● Stated task
Copy the items below word for word, starting at the line that contains "coordinates (1548, 103)." and ending at the last line of the items.

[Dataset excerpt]
-- start --

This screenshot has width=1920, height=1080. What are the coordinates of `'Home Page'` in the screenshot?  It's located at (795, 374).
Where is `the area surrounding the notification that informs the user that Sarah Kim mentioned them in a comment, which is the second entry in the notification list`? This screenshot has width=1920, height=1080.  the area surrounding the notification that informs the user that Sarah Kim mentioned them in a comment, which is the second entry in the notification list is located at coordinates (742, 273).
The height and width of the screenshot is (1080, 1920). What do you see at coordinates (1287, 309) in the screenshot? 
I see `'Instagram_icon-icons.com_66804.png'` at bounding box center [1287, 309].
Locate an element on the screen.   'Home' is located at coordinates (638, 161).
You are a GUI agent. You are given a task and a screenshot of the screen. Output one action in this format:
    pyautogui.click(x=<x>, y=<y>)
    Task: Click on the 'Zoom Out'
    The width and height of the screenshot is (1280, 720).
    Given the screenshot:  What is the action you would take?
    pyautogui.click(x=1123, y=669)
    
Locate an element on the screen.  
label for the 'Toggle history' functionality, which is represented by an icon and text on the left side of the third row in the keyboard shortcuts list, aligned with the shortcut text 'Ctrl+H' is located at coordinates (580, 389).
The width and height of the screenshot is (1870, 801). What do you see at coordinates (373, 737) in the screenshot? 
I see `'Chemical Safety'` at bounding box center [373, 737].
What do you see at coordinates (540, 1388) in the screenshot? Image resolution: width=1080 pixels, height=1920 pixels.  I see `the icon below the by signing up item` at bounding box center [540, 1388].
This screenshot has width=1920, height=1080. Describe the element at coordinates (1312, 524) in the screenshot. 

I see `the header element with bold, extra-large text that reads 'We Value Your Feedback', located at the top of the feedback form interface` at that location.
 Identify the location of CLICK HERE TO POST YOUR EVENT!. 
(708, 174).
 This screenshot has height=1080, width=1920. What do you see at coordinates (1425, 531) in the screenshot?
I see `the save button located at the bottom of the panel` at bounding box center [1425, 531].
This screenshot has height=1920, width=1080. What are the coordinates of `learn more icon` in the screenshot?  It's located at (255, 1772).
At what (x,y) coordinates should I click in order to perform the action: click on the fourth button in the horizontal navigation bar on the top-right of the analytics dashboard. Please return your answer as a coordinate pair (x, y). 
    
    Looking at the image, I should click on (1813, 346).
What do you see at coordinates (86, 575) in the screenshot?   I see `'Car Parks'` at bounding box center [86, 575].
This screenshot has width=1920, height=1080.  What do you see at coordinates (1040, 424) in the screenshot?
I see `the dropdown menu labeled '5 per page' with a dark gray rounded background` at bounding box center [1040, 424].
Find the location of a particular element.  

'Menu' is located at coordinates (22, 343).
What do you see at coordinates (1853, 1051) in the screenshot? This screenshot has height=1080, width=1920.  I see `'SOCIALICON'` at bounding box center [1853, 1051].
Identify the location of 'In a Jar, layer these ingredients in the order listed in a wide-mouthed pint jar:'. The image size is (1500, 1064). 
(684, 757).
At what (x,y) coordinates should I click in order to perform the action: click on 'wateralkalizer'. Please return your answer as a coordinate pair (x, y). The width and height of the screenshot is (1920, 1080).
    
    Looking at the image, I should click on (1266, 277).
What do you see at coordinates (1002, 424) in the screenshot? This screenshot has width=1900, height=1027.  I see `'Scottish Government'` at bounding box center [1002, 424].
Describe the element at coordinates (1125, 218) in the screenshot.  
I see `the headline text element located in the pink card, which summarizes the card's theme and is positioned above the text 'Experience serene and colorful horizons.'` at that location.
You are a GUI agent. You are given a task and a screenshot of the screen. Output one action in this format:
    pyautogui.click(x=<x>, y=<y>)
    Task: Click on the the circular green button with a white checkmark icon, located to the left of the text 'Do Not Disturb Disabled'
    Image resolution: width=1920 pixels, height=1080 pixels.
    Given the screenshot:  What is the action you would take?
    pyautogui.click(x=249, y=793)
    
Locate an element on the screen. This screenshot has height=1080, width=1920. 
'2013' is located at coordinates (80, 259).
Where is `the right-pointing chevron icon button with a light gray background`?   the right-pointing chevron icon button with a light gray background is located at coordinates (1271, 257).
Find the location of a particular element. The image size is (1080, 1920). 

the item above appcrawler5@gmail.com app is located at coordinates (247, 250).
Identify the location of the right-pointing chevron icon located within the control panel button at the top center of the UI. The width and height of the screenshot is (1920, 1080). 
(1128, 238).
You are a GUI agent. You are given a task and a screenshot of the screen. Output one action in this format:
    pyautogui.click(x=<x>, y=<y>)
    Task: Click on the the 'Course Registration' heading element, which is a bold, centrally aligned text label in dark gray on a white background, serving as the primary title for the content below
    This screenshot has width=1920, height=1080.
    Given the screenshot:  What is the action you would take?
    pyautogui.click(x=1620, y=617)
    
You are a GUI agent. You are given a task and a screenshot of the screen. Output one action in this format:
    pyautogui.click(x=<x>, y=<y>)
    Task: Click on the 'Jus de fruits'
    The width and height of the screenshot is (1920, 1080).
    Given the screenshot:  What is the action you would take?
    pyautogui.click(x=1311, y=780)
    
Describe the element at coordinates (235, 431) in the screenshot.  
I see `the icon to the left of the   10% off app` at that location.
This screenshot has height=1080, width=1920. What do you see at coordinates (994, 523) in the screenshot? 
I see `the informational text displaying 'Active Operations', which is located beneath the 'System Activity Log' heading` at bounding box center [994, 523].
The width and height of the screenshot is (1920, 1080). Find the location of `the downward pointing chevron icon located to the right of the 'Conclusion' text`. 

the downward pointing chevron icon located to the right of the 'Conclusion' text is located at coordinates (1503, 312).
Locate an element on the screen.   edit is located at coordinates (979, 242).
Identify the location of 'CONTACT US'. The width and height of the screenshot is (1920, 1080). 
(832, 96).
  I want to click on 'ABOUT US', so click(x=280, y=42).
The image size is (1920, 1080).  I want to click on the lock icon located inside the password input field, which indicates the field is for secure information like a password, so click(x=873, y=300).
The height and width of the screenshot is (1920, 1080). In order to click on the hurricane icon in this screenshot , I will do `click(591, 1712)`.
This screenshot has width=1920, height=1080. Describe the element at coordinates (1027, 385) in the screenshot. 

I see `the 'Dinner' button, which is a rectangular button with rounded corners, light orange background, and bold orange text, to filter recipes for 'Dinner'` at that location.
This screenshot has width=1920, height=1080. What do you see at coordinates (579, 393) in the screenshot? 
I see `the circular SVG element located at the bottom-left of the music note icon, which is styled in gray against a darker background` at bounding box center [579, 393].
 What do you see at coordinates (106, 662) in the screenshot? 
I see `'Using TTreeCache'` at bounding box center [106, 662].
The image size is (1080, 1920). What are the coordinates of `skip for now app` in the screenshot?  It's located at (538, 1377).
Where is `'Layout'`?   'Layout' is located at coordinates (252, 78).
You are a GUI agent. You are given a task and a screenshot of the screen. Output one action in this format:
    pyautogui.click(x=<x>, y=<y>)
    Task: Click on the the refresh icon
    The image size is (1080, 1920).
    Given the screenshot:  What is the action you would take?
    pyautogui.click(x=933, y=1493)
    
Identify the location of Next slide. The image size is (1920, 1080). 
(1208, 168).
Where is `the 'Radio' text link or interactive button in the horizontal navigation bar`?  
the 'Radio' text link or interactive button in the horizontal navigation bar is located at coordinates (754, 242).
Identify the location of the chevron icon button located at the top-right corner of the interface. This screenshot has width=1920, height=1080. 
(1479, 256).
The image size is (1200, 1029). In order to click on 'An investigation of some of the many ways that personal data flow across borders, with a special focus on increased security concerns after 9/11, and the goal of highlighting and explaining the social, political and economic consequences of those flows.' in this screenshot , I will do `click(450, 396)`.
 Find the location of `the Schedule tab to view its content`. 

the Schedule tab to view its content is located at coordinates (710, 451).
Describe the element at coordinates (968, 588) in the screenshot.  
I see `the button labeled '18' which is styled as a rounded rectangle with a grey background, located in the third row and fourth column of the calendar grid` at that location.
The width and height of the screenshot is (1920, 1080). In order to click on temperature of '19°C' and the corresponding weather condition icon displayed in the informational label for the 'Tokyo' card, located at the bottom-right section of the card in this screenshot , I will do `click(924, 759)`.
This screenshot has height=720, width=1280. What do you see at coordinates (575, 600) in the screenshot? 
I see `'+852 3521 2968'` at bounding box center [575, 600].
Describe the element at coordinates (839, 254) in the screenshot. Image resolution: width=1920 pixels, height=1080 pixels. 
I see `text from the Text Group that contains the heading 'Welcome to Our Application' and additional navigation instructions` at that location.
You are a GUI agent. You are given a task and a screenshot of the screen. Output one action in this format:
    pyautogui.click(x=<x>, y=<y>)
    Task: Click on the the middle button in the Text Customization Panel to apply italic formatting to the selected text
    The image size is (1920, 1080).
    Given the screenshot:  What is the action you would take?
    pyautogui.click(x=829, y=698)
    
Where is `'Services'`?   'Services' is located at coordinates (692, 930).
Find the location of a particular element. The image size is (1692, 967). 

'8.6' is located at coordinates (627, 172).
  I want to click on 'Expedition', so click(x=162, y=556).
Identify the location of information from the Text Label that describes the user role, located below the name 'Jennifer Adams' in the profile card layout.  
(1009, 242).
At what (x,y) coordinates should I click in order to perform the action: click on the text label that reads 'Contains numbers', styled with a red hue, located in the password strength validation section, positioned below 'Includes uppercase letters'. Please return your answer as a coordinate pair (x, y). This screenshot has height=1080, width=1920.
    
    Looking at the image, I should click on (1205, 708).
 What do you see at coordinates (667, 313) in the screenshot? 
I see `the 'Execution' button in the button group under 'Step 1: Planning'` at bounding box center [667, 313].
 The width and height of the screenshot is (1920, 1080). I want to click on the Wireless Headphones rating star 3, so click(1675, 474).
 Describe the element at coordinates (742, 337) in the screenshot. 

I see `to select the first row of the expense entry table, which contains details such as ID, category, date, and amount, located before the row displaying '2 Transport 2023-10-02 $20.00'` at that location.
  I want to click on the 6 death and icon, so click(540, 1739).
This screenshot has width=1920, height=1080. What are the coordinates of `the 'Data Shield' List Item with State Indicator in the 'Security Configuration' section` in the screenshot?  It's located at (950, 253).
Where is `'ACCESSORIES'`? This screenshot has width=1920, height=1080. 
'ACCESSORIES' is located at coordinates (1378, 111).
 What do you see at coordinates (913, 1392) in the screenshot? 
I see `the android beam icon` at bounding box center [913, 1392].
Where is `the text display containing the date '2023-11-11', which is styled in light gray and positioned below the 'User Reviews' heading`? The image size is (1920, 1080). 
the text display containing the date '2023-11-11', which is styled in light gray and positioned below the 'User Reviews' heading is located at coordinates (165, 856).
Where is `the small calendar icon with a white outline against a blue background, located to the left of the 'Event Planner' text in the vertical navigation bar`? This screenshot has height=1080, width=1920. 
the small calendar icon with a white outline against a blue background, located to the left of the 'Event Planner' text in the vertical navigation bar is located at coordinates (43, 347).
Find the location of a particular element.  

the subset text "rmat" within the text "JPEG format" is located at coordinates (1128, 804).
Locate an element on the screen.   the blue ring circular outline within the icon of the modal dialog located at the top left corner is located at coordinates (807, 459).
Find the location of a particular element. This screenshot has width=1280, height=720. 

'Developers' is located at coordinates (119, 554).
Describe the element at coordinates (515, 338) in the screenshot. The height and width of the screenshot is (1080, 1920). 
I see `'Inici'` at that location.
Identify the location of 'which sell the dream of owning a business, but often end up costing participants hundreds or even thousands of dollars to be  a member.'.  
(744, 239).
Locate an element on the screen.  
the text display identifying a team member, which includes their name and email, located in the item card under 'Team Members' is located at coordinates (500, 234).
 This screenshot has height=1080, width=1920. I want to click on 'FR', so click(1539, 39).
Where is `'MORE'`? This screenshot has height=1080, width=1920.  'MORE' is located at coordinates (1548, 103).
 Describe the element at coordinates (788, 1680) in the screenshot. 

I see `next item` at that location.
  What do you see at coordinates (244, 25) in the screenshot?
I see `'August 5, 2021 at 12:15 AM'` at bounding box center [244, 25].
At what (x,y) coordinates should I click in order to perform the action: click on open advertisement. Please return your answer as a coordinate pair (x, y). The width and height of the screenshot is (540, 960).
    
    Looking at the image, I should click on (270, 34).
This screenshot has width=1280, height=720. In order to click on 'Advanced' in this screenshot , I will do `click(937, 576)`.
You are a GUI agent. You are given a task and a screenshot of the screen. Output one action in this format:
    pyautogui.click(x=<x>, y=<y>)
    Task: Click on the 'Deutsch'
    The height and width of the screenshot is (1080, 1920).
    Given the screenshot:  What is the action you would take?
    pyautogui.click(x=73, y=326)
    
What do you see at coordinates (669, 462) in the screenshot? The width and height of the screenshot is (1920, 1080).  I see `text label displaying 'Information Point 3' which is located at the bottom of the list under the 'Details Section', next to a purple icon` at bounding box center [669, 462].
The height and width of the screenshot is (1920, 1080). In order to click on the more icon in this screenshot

-- end --

● Correct response
Where is `'MORE'`? This screenshot has height=1080, width=1920.  'MORE' is located at coordinates (1548, 103).
 Describe the element at coordinates (788, 1680) in the screenshot. 

I see `next item` at that location.
  What do you see at coordinates (244, 25) in the screenshot?
I see `'August 5, 2021 at 12:15 AM'` at bounding box center [244, 25].
At what (x,y) coordinates should I click in order to perform the action: click on open advertisement. Please return your answer as a coordinate pair (x, y). The width and height of the screenshot is (540, 960).
    
    Looking at the image, I should click on (270, 34).
This screenshot has width=1280, height=720. In order to click on 'Advanced' in this screenshot , I will do `click(937, 576)`.
You are a GUI agent. You are given a task and a screenshot of the screen. Output one action in this format:
    pyautogui.click(x=<x>, y=<y>)
    Task: Click on the 'Deutsch'
    The height and width of the screenshot is (1080, 1920).
    Given the screenshot:  What is the action you would take?
    pyautogui.click(x=73, y=326)
    
What do you see at coordinates (669, 462) in the screenshot? The width and height of the screenshot is (1920, 1080).  I see `text label displaying 'Information Point 3' which is located at the bottom of the list under the 'Details Section', next to a purple icon` at bounding box center [669, 462].
The height and width of the screenshot is (1920, 1080). In order to click on the more icon in this screenshot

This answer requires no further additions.